> _Entries shown_
+===+

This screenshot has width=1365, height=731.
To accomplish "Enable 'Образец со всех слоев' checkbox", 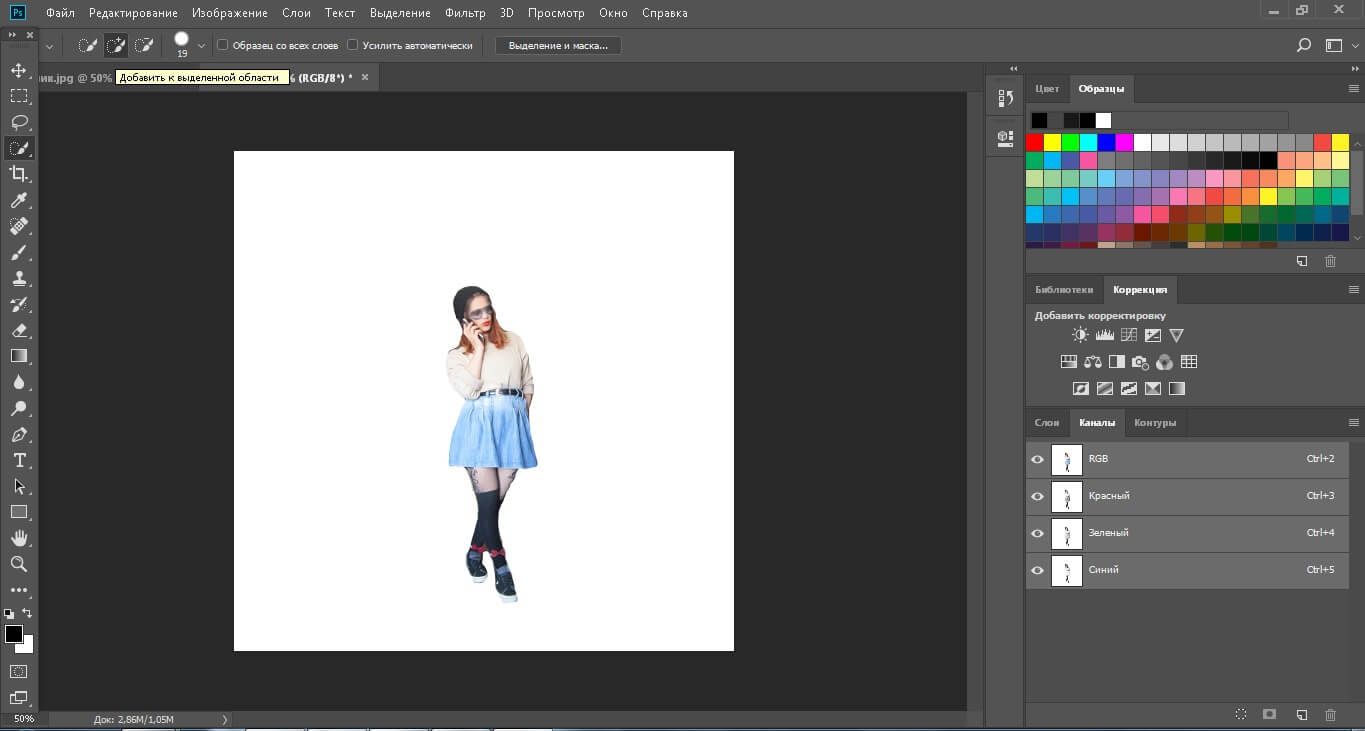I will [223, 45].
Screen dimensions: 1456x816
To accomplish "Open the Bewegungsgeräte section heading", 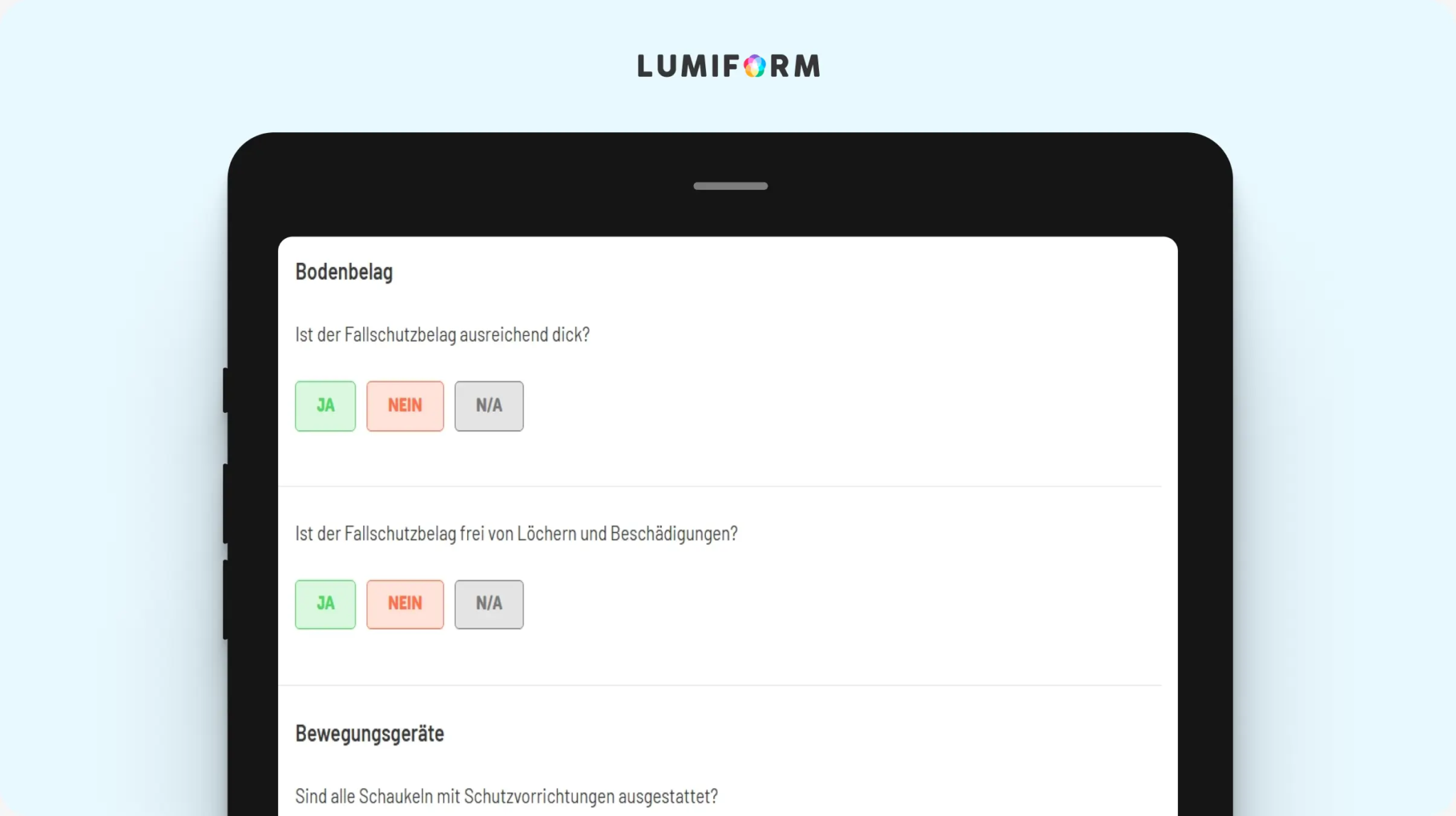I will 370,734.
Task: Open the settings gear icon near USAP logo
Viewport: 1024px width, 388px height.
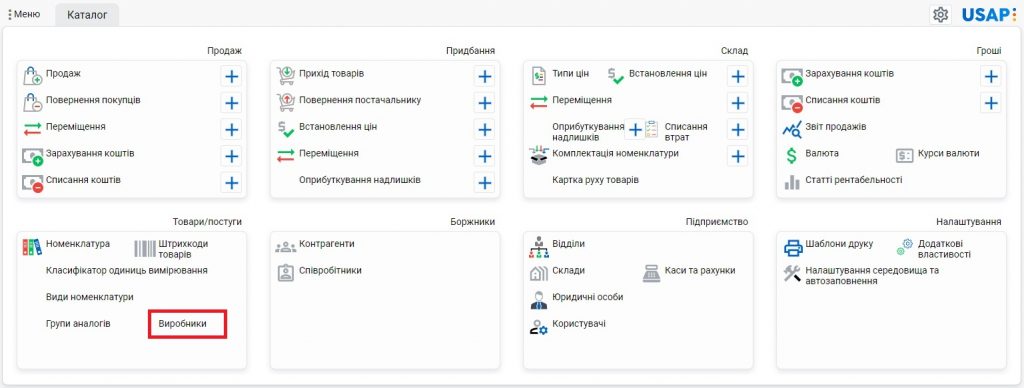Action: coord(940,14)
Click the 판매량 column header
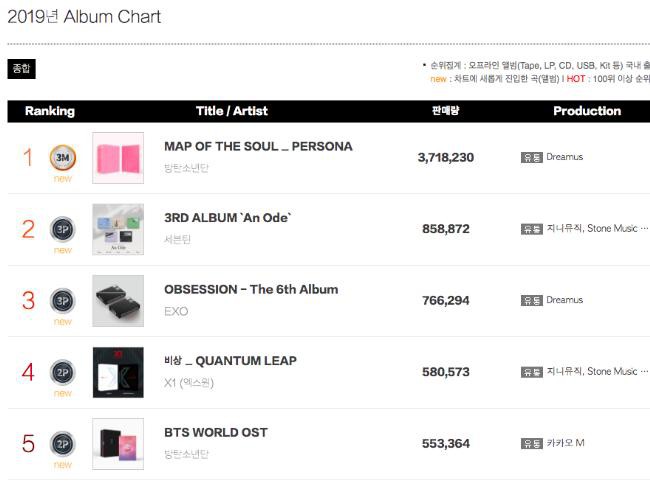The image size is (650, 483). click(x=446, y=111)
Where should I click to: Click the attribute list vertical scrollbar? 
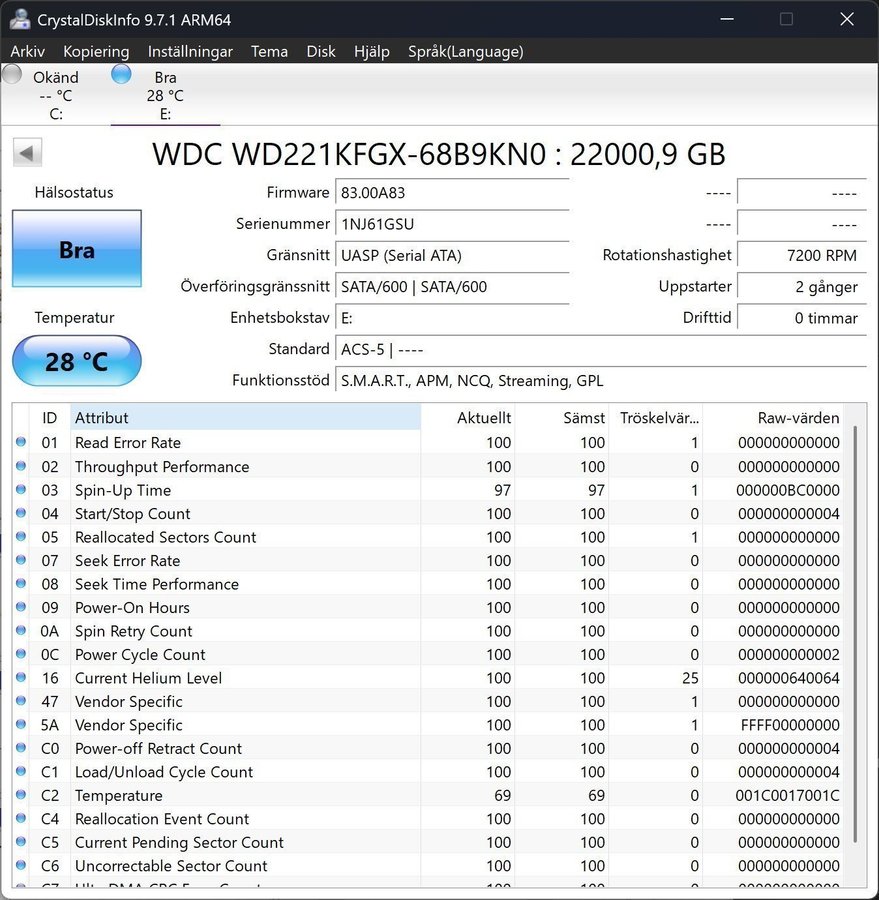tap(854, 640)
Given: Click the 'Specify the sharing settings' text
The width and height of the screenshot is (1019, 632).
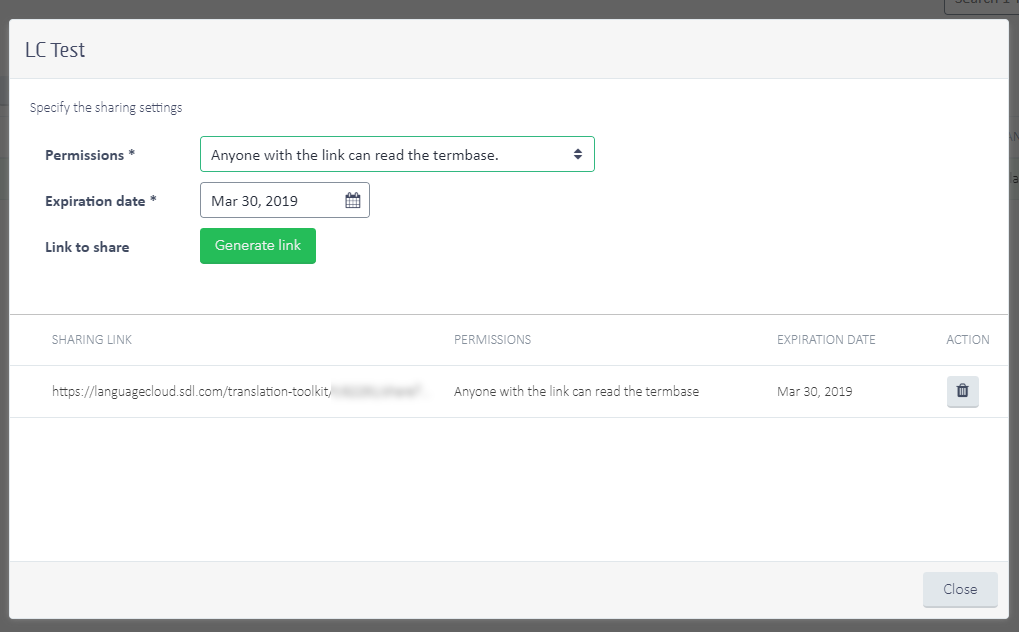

+===+

> _Exercise prompt_
Copy only what runs above from the line containing "Click the 판매량 column header" through the line containing "Given: Click the", exactly. Leave out the pictures.

> _Answer box_
Click the 판매량 column header
The image size is (650, 483). click(x=446, y=111)
Where should I click to: Click the attribute list vertical scrollbar? 
tap(854, 640)
Given: Click the 'Specify the sharing settings' text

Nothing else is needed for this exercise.